Das Ausmaß des Anstiegs
Die Zahlen erklären, warum das Timing so entscheidend ist. Der Trockenfruchtkonsum am Golf steigt während des Monats um rund ein Viertel. Das E-Commerce-Bestellvolumen in Saudi-Arabien und den VAE kann allein in der ersten Woche um bis zu 60% zunehmen. Die Ausgaben für Lebensmitteleinkäufe in Saudi-Arabien steigen in den zwei Wochen vor Beginn des Monats um etwa 30%, weil Haushalte Datteln, Reis, Gewürze und Nüsse bevorraten. Diese Bevorratung im Vorfeld ist das Detail, das Lieferanten kalt erwischt — die Nachfrage im Einzelhandel beginnt nicht mit dem Ramadan; sie beginnt Wochen früher, was den Einkauf der Importeure um eine weitere Spanne nach vorn zieht.

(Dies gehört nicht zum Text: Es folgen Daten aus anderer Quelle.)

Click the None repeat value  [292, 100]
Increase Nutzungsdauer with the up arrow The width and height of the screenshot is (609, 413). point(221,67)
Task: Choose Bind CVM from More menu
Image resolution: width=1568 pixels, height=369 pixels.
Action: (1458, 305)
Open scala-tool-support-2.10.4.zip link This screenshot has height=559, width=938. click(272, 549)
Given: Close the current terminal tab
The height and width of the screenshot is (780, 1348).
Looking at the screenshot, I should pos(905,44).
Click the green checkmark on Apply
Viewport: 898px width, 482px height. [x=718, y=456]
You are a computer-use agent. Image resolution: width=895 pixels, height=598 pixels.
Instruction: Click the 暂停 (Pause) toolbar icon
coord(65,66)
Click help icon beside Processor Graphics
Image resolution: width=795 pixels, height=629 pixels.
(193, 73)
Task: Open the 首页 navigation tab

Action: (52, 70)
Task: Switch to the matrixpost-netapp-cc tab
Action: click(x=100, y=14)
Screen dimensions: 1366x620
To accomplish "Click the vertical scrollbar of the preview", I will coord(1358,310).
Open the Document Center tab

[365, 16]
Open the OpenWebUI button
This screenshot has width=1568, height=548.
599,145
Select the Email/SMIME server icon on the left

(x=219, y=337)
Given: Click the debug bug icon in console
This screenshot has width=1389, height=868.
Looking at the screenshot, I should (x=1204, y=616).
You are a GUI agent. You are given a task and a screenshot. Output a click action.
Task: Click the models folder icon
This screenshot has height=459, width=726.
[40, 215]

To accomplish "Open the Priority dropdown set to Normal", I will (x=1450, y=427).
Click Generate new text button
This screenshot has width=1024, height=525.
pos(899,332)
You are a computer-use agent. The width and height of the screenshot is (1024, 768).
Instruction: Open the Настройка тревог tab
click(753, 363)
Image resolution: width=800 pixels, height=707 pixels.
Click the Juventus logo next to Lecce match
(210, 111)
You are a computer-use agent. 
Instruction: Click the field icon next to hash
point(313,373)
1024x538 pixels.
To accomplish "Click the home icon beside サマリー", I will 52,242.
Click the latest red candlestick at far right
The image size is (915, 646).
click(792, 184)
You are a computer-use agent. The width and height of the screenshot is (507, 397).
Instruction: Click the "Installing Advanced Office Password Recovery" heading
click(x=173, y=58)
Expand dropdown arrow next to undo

Rückwärts rechnen, nicht vorwärts
Die praktikable Planungsmethode besteht darin, vom ersten Tag des Monats rückwärts zu rechnen. Produktion braucht Zeit. Chargenanalyse und Qualitätsdokumentation brauchen Zeit. Der Versand braucht Zeit, und die Seeroute nach Dschidda oder Jebel Ali wird nicht schneller, weil eine Frist näher rückt. Zusammengenommen liegt die praktische Bestellfrist damit drei bis vier Monate vor dem Monat selbst — was bedeutet, dass eine im Schaban aufgegebene Bestellung, dem Monat unmittelbar vor dem Ramadan, für diese Saison bereits zu spät kommt und realistischerweise die nächste plant.
Es gibt eine zweite Zeitfalle. Der Ramadan verschiebt sich in jedem gregorianischen Jahr um rund elf Tage nach vorn, sodass ein Lieferant, der seinen Beschaffungskalender an einem festen Monat verankert, binnen weniger Saisons aus der Position gerät. Die Verankerung an der Lieferkette dagegen — eine bewegliche, vom Monatsbeginn rückwärts gerechnete Frist — bleibt dauerhaft richtig.